Vice President for Enrollment Management, Vicki House, says HSU will continue to communicate commitment to affordability with its tuition rate freeze, adding that HSU is in a tiny minority of universities in the nation where tuition does not increase to current full-time students.
Areas of growth for HSU include the sciences, theatre, extension programs in the Logsdon School of Theology and Seminary, and graduate programs in the School of Education and the Kelley College of Business. New students have been attracted to HSU’s newest graduate level programs, the Doctor of Education (Ed.D.) degree in leadership and a new specialized M.B.A. in sports management.
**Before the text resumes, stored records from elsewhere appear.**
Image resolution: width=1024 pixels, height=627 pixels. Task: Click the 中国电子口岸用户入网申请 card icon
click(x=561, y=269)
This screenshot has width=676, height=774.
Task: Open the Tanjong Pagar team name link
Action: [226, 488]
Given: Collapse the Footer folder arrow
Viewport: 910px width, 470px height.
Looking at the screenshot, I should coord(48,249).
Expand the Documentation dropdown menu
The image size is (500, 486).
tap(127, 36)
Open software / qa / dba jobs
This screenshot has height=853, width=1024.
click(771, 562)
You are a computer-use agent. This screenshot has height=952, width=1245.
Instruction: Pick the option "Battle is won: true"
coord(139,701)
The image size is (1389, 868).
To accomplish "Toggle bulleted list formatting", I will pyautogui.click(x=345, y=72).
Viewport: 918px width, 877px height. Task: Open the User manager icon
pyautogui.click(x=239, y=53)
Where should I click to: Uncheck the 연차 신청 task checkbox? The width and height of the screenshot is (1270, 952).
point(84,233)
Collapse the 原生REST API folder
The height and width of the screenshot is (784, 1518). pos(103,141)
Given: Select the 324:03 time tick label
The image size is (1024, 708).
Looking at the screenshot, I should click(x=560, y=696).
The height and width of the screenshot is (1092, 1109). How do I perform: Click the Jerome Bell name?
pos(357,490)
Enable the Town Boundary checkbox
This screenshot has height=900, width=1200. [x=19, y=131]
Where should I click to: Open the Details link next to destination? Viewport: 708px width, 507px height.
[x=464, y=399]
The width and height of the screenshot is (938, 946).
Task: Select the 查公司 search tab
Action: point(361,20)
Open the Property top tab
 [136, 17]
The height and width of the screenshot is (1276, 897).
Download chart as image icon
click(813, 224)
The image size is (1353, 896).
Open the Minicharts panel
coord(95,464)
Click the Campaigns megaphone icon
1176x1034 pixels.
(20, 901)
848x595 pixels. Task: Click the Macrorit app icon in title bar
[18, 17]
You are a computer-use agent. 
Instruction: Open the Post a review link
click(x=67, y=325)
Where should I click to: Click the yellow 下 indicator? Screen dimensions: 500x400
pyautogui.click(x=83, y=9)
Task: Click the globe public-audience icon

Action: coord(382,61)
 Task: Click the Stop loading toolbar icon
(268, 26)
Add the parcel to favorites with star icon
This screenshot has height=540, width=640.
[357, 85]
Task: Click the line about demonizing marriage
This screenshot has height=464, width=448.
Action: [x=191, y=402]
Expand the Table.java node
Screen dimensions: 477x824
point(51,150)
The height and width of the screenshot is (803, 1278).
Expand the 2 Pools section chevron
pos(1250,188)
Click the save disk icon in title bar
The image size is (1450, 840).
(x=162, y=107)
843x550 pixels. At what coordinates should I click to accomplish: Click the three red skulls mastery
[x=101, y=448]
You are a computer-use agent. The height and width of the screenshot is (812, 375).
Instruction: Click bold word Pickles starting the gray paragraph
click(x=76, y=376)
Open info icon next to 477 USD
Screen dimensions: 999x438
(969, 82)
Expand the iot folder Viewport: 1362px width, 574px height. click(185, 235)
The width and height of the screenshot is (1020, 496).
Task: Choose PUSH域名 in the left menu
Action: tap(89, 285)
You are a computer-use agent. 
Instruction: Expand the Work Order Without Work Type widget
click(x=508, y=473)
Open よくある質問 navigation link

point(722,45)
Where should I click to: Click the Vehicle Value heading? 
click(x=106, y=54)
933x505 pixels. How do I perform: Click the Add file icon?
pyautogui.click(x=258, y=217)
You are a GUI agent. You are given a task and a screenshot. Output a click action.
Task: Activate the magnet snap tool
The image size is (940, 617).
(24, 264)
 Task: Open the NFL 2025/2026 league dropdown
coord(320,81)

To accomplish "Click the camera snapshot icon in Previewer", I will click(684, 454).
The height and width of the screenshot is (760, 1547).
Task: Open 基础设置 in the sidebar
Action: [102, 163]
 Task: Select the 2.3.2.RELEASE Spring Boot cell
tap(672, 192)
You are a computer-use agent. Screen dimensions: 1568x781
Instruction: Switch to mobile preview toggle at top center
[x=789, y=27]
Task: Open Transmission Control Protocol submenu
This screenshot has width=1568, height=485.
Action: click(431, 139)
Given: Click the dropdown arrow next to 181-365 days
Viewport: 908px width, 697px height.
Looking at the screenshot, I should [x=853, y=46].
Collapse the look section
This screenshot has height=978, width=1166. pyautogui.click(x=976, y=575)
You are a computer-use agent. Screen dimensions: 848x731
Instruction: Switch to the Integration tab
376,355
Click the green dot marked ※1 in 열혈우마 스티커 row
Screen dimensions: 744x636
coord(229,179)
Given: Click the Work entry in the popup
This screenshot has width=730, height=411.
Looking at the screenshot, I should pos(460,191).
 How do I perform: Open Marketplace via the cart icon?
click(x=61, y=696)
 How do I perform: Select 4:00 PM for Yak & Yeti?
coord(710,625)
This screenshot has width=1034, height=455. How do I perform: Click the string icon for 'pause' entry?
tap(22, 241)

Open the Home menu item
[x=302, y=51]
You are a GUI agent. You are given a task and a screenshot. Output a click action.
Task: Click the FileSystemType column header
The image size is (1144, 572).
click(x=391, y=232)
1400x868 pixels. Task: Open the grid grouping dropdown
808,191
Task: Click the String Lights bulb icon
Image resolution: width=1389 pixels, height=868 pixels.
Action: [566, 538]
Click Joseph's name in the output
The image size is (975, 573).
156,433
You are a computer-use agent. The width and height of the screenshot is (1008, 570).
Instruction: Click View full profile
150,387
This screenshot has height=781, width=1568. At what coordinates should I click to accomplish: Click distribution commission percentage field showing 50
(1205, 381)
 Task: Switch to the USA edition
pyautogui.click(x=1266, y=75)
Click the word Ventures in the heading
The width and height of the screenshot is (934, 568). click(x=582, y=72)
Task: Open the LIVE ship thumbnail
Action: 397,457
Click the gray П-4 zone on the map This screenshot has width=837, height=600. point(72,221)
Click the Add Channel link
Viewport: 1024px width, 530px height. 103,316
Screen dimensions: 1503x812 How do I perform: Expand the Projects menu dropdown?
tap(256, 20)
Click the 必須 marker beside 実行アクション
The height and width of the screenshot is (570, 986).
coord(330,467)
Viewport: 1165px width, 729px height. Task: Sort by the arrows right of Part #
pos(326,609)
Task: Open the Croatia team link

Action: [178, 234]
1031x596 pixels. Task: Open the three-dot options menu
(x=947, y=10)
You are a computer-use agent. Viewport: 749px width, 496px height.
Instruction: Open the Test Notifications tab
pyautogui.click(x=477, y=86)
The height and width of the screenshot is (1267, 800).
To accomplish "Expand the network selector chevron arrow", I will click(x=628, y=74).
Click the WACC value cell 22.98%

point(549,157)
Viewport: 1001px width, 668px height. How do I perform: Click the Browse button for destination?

Theatre has grown significantly over the last three years. Contributing to its health is the addition of the Bachelor of Fine Arts degree, added two years ago. The degree encompasses three new areas: musical theatre, performance, and design/technical theatre.
HSU’s Logsdon Seminary has witnessed a dramatic student increase, up 90% over the last ten years. Dr. Don Williford, dean of Logsdon School of Theology and Seminary, reports an all-time high head count this semester with 132 students enrolled in all three of its post-graduate level programs, the Doctor of Ministry (DMin), Master of Divinity (MDiv), and the Master of Arts in Family Ministry (MAFM).
Dr. Chris McNair, dean of the Holland School of Sciences and Mathematics and professor of biology, says the number of students majoring in biology has steadily increased as interest in health care professions grows. “Speech pathology majors have also increased significantly over the last two years and many of our undergrads have plans to continue on to advanced degrees in environmental management and the HSU Physical Therapy Doctoral program.”
HSU’s new Forensic Studies minor, which includes courses from biology, computer science, criminal justice and psychology, is proving to be an attractive addition to the Cynthia Ann Parker College of Liberal Arts. Dr. Alan Stafford, dean of the college, says one of the most popular courses is Introduction to Criminal Justice, claiming the largest enrollment this fall in liberal arts classes. Stafford says criminal justice has also grown to be one of the largest pre-professional programs in liberal arts with over 100 students claiming majors and minors in the area.
Athletic director, John Neese, says, “This is the sixth consecutive year, we will have over 400 student-athletes participating in our program. The football team started the year with 160 players. Baseball, men’s golf, and tennis have notable increases over last year with volleyball, soccer, and softball scoring significant growth over the last several years. Neese says, “Our coaches work hard to identify and recruit students who prefer a challenging academic environment to complement their athletic experience at HSU.”
While TRANSFORMATION 2020 is seeking to increase enrollment numbers by about 400 students in just seven years, its more immediate goal seeks to realize gifts of $60 million to complete the first phase of a master plan that will dramatically alter the face of the Hardin-Simmons University campus.